Lyudmila Rudenko, one of the world's most influential chess players, was born 114 years ago today.

Born in 1904 in the city of Lubny, then part of the Russian Empire and now in central Ukraine, she would go on to win the highest honour in the game.

Now, Google has celebrated the chess master’s legacy with a Doodle which takes artistic inspiration from 1960’s graphic art and posters.

Here are five facts about the chess supremo.

1. She was the first woman awarded the International Master title

Introduced to the game by her father at the age of 10, Rudenko emerged as a world class player in the late 1920's, placing fifth in the 1928 Moscow Women’s Championship.

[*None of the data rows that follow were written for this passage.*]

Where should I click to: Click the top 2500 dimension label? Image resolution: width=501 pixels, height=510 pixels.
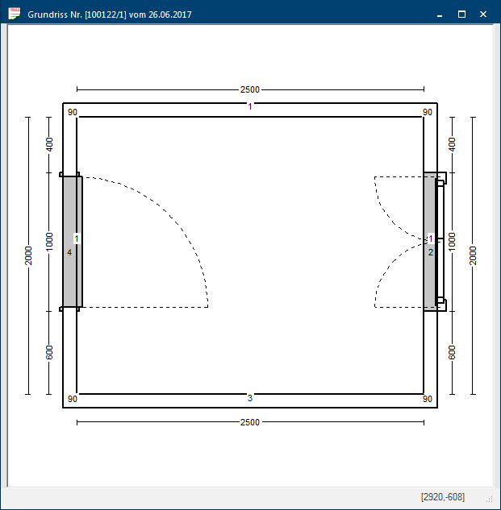(x=250, y=90)
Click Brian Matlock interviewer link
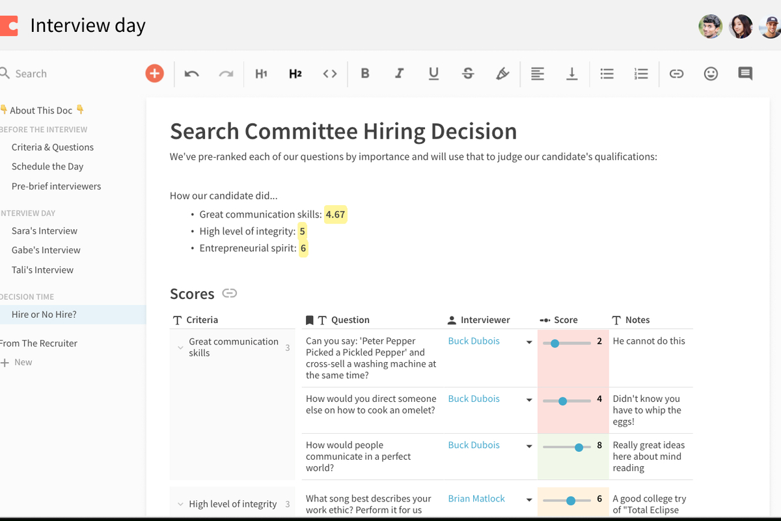Screen dimensions: 781x521 476,498
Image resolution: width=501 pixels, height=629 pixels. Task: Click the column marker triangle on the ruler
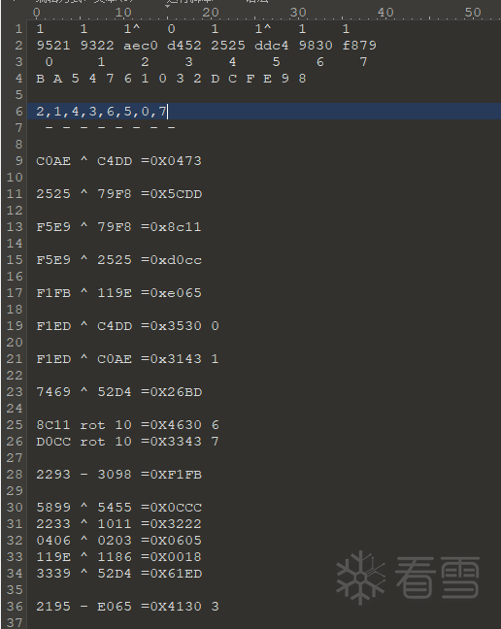[168, 7]
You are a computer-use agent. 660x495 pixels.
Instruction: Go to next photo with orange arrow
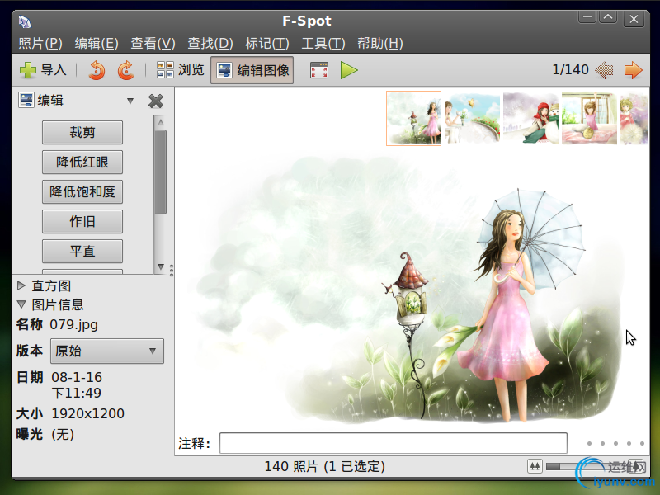[634, 69]
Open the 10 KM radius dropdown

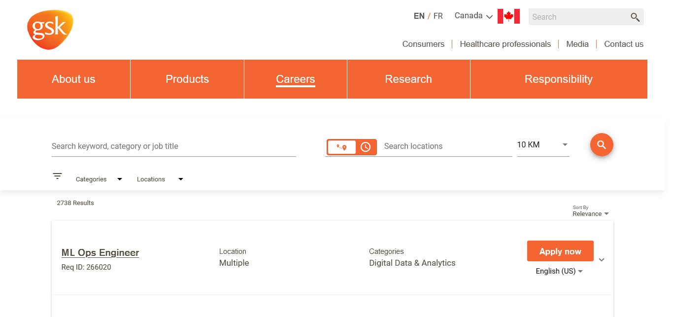point(543,145)
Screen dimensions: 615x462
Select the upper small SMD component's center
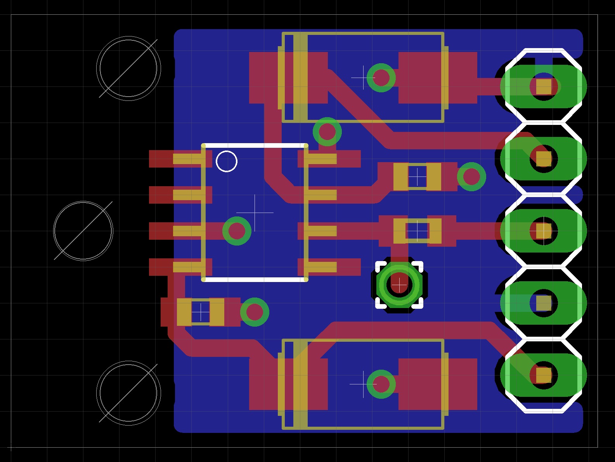point(417,177)
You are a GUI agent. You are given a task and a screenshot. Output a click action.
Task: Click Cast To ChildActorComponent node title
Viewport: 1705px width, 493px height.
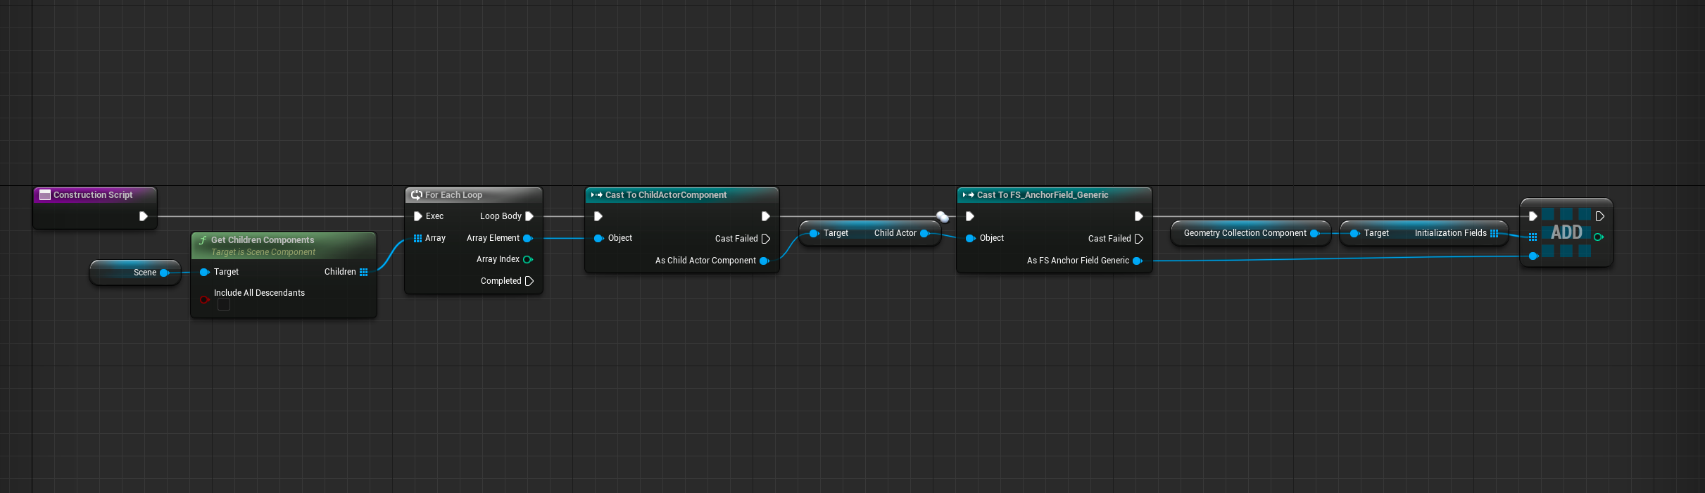click(665, 195)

She went onto become the second Women’s World Chess Champion in 1950 and maintained her grip on the title for three years.

When she lost it to fellow Russian Elisaveta Bykova. she completed the tournament with a record of five wins, seven losses and two draws.

Google said its doodle “reimagines a focused Rudenko’s determination during the world championship game”.

Rudenko was named an International Master of chess in 1950, and a Woman Grandmaster in 1976, 10 years before she died.

She was inducted into the World Chess Hall of Fame in 2015.

2. She also had a great zeal for swimming

Rudenko was initially enthralled with swimming and won a local competition in the women’s 400-meter breaststroke in Odessa.

It was after that triumphant swim that she set off to Moscow where she cultivated her flair for chess.

By 1925 she had managed to become the swimming vice-champion of Ukraine in her chosen stroke.

3. Economics

After graduating from secondary school, Rudenko studied economics in Odessa and began a career as an economic planner in Moscow.

4. She was married to a prominent scientist

After winning her first competition in 1928 at the Moscow women’s championship, she moved to Leningrad.

It was there she married her husband Lev Davidovich Goldstein, with whom who she had a son, Vladimir, in 1931.

Goldstein was the founder of the department of cybernetics in the military academy named after Alexander Mozhaysky.

There is reportedly still a plaque honouring him at the academy.

5.She organised a train to evacuate children from the siege of Leningrad during WWII

She believed her single greatest achievement to be organising children during the siege of Leningrad during the Second World War.

The city was subjected to a 900-day siege by invading German forces - resulting in the deaths of more than one million civilians.

The armament factory she was working in was evacuated ahead of the advancing Germans but the workers children were left behind. As the siege started she was placed in charge of rescuing them and organised a special train to save them.

She described this as the most important accomplishment in her life.